Recorded data
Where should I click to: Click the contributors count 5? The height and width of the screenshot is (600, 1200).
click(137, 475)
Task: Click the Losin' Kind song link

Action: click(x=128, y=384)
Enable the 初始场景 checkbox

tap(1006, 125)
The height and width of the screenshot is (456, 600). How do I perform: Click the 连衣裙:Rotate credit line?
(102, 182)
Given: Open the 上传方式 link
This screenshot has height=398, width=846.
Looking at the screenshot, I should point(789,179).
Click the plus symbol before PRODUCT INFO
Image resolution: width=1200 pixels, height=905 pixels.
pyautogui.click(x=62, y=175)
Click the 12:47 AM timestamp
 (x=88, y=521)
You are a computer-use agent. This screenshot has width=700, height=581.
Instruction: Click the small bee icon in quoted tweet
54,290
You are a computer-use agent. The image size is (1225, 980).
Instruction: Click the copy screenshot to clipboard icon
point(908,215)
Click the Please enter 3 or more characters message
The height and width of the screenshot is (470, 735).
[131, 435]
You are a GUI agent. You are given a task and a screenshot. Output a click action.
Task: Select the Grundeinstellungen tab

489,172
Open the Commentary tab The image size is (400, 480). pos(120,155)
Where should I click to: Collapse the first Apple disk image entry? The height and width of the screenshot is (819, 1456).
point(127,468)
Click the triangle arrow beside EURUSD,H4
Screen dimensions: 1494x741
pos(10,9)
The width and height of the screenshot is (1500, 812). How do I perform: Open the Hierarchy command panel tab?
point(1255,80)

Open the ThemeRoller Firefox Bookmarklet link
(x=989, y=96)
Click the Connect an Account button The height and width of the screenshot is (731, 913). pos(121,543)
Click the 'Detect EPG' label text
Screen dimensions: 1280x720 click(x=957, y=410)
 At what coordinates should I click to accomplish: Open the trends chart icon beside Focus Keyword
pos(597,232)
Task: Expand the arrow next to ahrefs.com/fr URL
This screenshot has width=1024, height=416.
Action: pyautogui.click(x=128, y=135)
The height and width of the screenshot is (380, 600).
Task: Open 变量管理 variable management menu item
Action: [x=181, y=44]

### [Problem to solve]
Return exactly the lines from the one containing "The width and" to the last line of the data, and nothing more.

### [Written response]
The width and height of the screenshot is (1500, 812). How do I perform: Open the Hierarchy command panel tab?
point(1255,80)

Open the ThemeRoller Firefox Bookmarklet link
(x=989, y=96)
Click the Connect an Account button The height and width of the screenshot is (731, 913). pos(121,543)
Click the 'Detect EPG' label text
Screen dimensions: 1280x720 click(x=957, y=410)
 At what coordinates should I click to accomplish: Open the trends chart icon beside Focus Keyword
pos(597,232)
Task: Expand the arrow next to ahrefs.com/fr URL
This screenshot has width=1024, height=416.
Action: pyautogui.click(x=128, y=135)
The height and width of the screenshot is (380, 600).
Task: Open 变量管理 variable management menu item
Action: [x=181, y=44]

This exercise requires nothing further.